Clinton appeals to military families about NATO campaign
While House demands Red Cross visit for captured soldiers
April 1, 1999
NORFOLK, Virginia (CNN) -- As Serb television footage of three captured U.S. soldiers was being broadcast worldwide Thursday, President Clinton traveled to Norfolk Air Naval Station in Virginia, where he spoke privately to military families about the risks involved in NATO's campaign in Yugoslavia and made a case for continuing the operation.
Thursday afternoon, Clinton was scheduled to comment publicly about the captured U.S. Army soldiers in a speech to military personnel in Norfolk, a senior White House official said.
The trip to Norfolk had been scheduled before the men were reported missing on Wednesday. Clinton was told about midnight (0500 GMT) that NATO had confirmed their capture by Serb forces, the White House official said.
The official told CNN that the United States has relayed through Sweden its demands that Yugoslavia treat the captured men humanely and allow the International Committee of the Red Cross or other medical personnel to visit them immediately.
"We are thankful they are alive," the White House source said, adding that there are "indications that they have been mistreated very seriously."
The official apparently was referring to bruises on the faces of two of the captured men, when the soldiers appeared on Serb television Thursday.
The Pentagon identified the men as Staff Sgt. Andrew A. Ramirez, 24, of Los Angeles; Staff Sgt. Christopher J. Stone, 25, of Smiths Creek, Michigan; and Spc. Steven M. Gonzales, 24, of Huntsville, Texas. Stone is married and has one child.
All three are from the 4th Cavalry of the 1st Infantry Division, stationed in Schweinfurt, Germany.
The Geneva Conventions are a series of international treaties signed in Switzerland between 1864 and 1949.
A senior Yugoslav source told CNN Correspondent Alessio Vinci in Belgrade that the men would be treated according to the 1949 Geneva Convention governing prisoners of war.
But Belgrade officials later said they do not consider the men prisoners of war, because Yugoslavia did not start the conflict and NATO has not declared war on the nation.
The Convention, however, covers prisoners of any armed conflict.
Representatives of the International Committee of the Red Cross should be allowed to visit the captured men under the terms of the Convention, said IRC President Louise Doswald Beck.
"I cannot tell you when such a visit would take place, but I can tell you it should take place," Beck said.
The Convention requires that prisoners of an armed conflict be treated humanely and that they be visited by the IRC to confirm their health and safety. The convention does not, however, specify when an IRC visit should take place, Beck said.

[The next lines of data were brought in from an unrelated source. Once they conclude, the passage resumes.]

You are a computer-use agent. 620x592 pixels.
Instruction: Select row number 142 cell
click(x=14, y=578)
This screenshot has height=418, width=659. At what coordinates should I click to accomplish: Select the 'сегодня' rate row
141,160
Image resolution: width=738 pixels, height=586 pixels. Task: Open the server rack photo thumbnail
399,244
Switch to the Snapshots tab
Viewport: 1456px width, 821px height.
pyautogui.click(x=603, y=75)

"What we do when we visit is ensure that their treatment is in accordance with the convention," she said.
Beck said the bruises on the faces of two of the captured men did not necessarily indicate a violation of the Geneva Convention.
"It depends, of course, on how they got such bruises," she said, explaining that if they were injured during their capture and not afterward it might not be a violation.

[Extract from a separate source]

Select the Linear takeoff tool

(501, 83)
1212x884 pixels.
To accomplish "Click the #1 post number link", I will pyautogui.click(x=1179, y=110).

The Serb television broadcast of the three men, which showed them in their camouflage uniforms after their capture, was also not a clear violation of the Convention, Beck said.
"The convention says they must be protected against insults and public curiosity," she said.
The Yugoslav army reported that the men "were captured on Serb territory" Wednesday, but NATO officials said they were part of the NATO peacekeeping force in Macedonia.
NATO officials initially said the three were about three miles (five kilometers) inside Macedonia at the time of their capture, but NATO's top commander, U.S. Gen. Wesley Clark, later said their location was uncertain.
"The investigation is continuing in regard to the exact circumstances in which the captured men ended up in Yugoslavia," Clark said.
He said Yugoslav authorities will "be held accountable" for the welfare of the soldiers.
"We're very concerned about the safety and welfare of the three soldiers," Clark said. "We've all seen their pictures. We don't like it. We don't like the way they were treated, and we have a long memory."
Capt. John Clearwater, spokesman for the 1st Infantry Division, told CNN that the three men had trained for six months for the peacekeeping mission in Macedonia.
"They were observing the border (with Yugoslavia) and reporting on activities along the border," Clearwater said. "These men knew the terrain. Every indication that we've had is they were operating well within their boundaries (of Macedonia)."
Clearwater said the commander of the 1st Infantry Division was "taking this very seriously and personally putting in all efforts to make sure these soldiers are treated fairly."
U.S. Air Force personnel at Aviano Air Base in Italy were among those who watched the Serb television broadcast of the three captives, which was picked up by other TV stations and shown around the world.
"It was certainly a shocking way to start the day. I saw them bruised and battered and paraded on television," one airman said.
"My heart goes out to them, we're praying for them," another airman commented.
NATO deployed 12,000 troops in Macedonia as part of what was to be a peacekeeping force in Kosovo, under the terms of a peace agreement that Yugoslav President Slobodon Milosevic refused to sign.
Yugoslavia broke off diplomatic relations with the United States after the NATO airstrikes began last week. Sweden is acting as the official liaison between the two countries.